▶ [Fragmento del documento]:
-*-
La violencia simbólica que se pretende instalada con eje en una aceptación generalizada, engloba aquellos elementos culturales que legitiman o refuerzan la violencia directa y/o estructural mediante los mecanismos educativos, de socialización y mediáticos (Galtung, 1996) amparados en la creación de estereotipos y la criminalización de los jóvenes mediante la cual se busca crear una imagen del joven criminal, como sucede con el denominado “delito de portación de cara”, en el cual se juzga por su apariencia a los jóvenes, estigmatizándolos ya sea porque reivindican una identidad desacreditada o son portadores de atributos de clase, género, etnia y raza que son culturalmente denostados.
La crueldad con la que se producen estos estereotipos, no se limita al acto de segregarlos por sus diferencias, sino que busca además, el modo de que estos estereotipos sean exhibidos, representados y ritualizados visualmente en los medios masivos de comunicación, convirtiendo todo lo relativo a estos en un espectáculo. La crueldad con que se vende mediáticamente la figura del excluido busca añadir sufrimiento y degradar a quienes padecen la violencia Estatal, la cual recae justificada, sobre los cuerpos que se convierten en el medio para demostrar la necesidad del control social por medio de la eliminación sistemática de determinados sectores sociales catalogados bajo la denominación de marginales, peligrosos, y por ello, indeseables.
Todo lo dicho introduce lógicamente, la pregunta sobre el modo en que la sociedad se reproduce entre la normalidad de la vida cotidiana y la excepcionalidad del encarcelamiento y la devastación humana, dado que la misma resulta una cuestión central a la hora de comprender un poco más acabadamente, sobre cómo fue posible la implantación del aparato represivo en medio del engranaje social.
Está cuestión sin dudas nos remite a la capacidad de asimilación social con efecto extremo durante la última dictadura cívico-militar (1976-1983), momento histórico caracterizado por el accionar altamente represivo-genocida del aparato Estatal y la naturalización de la violencia para quienes no estaban en el foco de la represión que, en la mayoría de los casos, desarrollaba sus actividades con normalidad en una ciudad que se percibía como segura, en parte gracias al papel fundamental que jugaron en la consecución de estos objetivos los distintos mass-medias en aquellos tiempos.
-*-
▶ [Filas almacenadas]:
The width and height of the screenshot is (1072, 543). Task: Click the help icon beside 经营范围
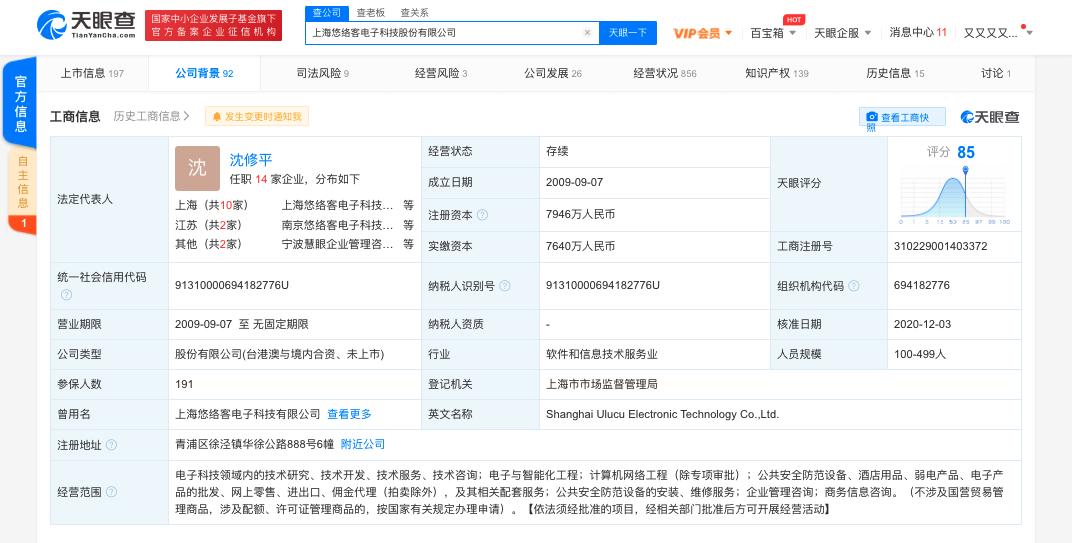pos(111,492)
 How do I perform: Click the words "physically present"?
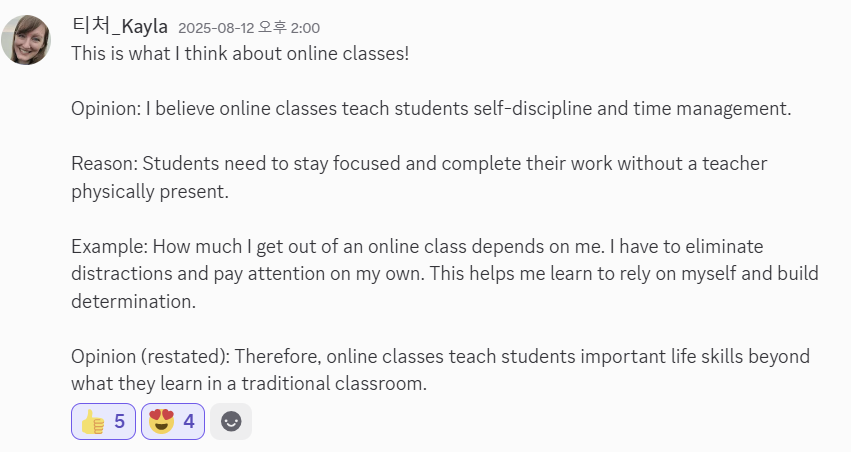149,191
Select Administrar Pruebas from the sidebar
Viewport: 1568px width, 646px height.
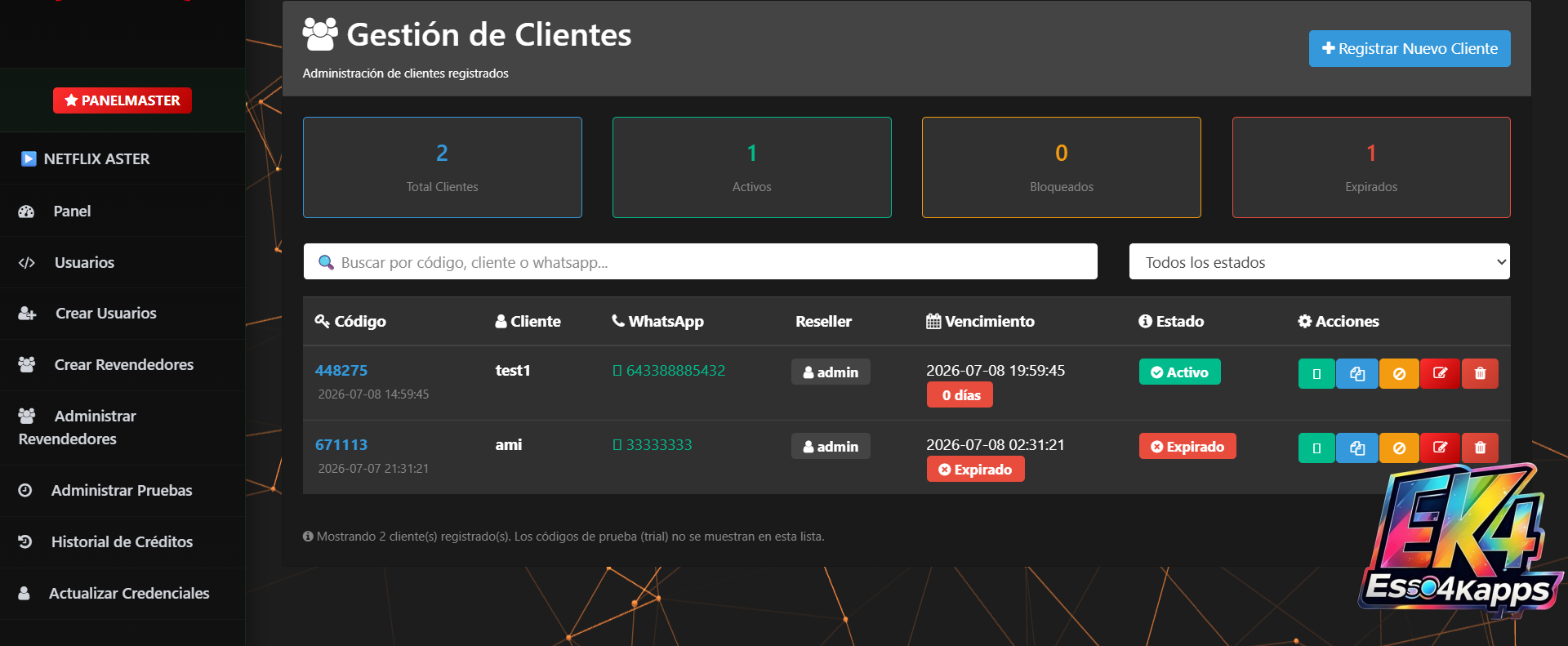point(122,490)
-*-
▶ [Tarea pendiente]: Prosiga el texto sobre la violencia simbólica y la criminalización de los jóvenes a partir del punto en que se interrumpe.

▶ [Respuesta]:
En efecto, puede señalarse que conforme avanzaba la dictadura, los crímenes urbanos específicamente referidos al delito común (robos, hurtos, atracos) fueron noticia menor en la sección de Policiales en los diarios de mayor transcendencia. En su lugar, fueron adquiriendo centralidad los casos referidos a “crímenes pasionales”, accidentes, siniestros y noticias policiales del exterior. Es así que, si bien no es posible saber cuán segura se sentía la sociedad, sí es posible sostener que la reducción de noticias referidas a delitos pudo haber contribuido a la percepción de una cierta seguridad en el desarrollo de la vida cotidiana. (Nancy Mariana Juárez)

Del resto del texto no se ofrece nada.